*PROBLEM DETAILS*:
Stop after the line that contains "Task: Open the chat messages icon"; until then, restate each line of the entries word for word from the very first.

*DATASET RECORDS*:

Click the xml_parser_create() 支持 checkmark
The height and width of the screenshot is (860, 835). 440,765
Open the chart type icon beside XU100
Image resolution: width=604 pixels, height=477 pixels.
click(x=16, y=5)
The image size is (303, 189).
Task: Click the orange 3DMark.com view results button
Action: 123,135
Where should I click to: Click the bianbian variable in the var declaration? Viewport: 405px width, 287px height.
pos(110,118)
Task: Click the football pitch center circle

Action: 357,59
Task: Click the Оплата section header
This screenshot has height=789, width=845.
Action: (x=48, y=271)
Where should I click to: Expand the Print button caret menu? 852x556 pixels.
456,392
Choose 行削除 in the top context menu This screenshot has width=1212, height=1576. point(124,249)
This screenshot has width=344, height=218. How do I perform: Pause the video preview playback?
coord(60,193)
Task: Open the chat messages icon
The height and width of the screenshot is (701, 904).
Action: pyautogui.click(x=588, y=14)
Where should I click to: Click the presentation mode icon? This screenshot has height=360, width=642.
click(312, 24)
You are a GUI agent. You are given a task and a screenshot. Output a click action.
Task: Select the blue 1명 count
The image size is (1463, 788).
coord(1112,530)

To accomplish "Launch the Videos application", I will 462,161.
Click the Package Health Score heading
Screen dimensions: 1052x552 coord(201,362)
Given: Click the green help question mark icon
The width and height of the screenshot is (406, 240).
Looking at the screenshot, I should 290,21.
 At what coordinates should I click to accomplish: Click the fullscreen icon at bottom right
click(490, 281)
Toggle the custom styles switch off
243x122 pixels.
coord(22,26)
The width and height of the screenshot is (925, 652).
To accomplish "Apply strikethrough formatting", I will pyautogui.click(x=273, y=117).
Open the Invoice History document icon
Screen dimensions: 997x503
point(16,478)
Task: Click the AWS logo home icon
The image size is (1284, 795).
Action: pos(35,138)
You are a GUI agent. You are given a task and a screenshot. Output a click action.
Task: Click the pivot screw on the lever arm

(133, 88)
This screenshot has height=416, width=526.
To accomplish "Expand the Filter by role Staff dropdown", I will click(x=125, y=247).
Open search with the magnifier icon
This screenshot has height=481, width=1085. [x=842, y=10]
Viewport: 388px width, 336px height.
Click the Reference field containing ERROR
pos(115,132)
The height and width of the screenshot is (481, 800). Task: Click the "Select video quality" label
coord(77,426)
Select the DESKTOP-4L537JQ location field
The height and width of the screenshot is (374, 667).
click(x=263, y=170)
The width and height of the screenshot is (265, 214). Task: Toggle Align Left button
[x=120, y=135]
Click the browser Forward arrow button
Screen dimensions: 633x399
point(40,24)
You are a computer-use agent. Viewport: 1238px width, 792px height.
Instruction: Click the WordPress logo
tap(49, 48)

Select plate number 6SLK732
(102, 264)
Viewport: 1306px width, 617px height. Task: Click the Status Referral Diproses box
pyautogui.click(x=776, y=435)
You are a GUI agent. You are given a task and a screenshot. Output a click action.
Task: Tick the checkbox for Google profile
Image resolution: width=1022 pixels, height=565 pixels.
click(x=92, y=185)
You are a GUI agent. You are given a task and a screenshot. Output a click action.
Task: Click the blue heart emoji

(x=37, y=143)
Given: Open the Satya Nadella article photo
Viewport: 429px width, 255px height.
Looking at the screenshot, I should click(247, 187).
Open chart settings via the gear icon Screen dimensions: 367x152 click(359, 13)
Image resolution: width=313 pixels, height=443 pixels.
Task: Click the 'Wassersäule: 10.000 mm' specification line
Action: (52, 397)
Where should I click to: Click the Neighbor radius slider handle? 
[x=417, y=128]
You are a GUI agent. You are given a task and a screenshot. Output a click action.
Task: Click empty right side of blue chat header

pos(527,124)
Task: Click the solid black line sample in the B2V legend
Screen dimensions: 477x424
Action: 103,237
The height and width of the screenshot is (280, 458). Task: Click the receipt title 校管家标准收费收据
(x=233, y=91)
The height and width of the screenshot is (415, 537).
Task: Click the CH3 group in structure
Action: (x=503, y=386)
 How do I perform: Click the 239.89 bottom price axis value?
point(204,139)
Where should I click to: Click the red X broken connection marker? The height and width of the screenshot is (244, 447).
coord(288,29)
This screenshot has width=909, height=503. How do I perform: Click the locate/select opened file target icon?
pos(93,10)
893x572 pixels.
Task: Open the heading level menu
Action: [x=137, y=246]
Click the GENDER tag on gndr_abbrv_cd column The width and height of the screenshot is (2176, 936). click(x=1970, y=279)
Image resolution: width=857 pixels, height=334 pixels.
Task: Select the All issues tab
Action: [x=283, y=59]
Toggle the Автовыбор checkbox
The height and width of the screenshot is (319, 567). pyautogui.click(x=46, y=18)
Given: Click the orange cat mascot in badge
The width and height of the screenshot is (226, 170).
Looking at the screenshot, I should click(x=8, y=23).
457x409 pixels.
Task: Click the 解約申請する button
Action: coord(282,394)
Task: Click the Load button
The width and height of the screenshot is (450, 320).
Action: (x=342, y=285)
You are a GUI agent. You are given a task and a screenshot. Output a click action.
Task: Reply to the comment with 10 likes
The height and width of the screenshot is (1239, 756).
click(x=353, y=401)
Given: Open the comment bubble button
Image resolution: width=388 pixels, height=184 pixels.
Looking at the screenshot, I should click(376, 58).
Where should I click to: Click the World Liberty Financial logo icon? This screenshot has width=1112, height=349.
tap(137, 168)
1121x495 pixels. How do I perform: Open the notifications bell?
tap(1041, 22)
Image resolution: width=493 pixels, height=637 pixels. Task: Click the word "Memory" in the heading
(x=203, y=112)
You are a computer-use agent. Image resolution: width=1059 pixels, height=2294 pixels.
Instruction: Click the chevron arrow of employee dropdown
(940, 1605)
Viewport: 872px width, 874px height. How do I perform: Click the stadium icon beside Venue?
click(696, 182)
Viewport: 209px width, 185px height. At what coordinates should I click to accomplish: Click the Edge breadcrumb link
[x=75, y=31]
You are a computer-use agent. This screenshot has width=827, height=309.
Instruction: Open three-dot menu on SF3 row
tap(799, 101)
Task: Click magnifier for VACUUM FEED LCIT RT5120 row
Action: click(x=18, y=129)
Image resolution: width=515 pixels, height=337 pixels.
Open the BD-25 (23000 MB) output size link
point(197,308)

*YOUR RESPONSE*:
Click the xml_parser_create() 支持 checkmark
The height and width of the screenshot is (860, 835). 440,765
Open the chart type icon beside XU100
Image resolution: width=604 pixels, height=477 pixels.
click(x=16, y=5)
The image size is (303, 189).
Task: Click the orange 3DMark.com view results button
Action: 123,135
Where should I click to: Click the bianbian variable in the var declaration? Viewport: 405px width, 287px height.
pos(110,118)
Task: Click the football pitch center circle

Action: 357,59
Task: Click the Оплата section header
This screenshot has height=789, width=845.
Action: (x=48, y=271)
Where should I click to: Expand the Print button caret menu? 852x556 pixels.
456,392
Choose 行削除 in the top context menu This screenshot has width=1212, height=1576. point(124,249)
This screenshot has width=344, height=218. How do I perform: Pause the video preview playback?
coord(60,193)
Task: Open the chat messages icon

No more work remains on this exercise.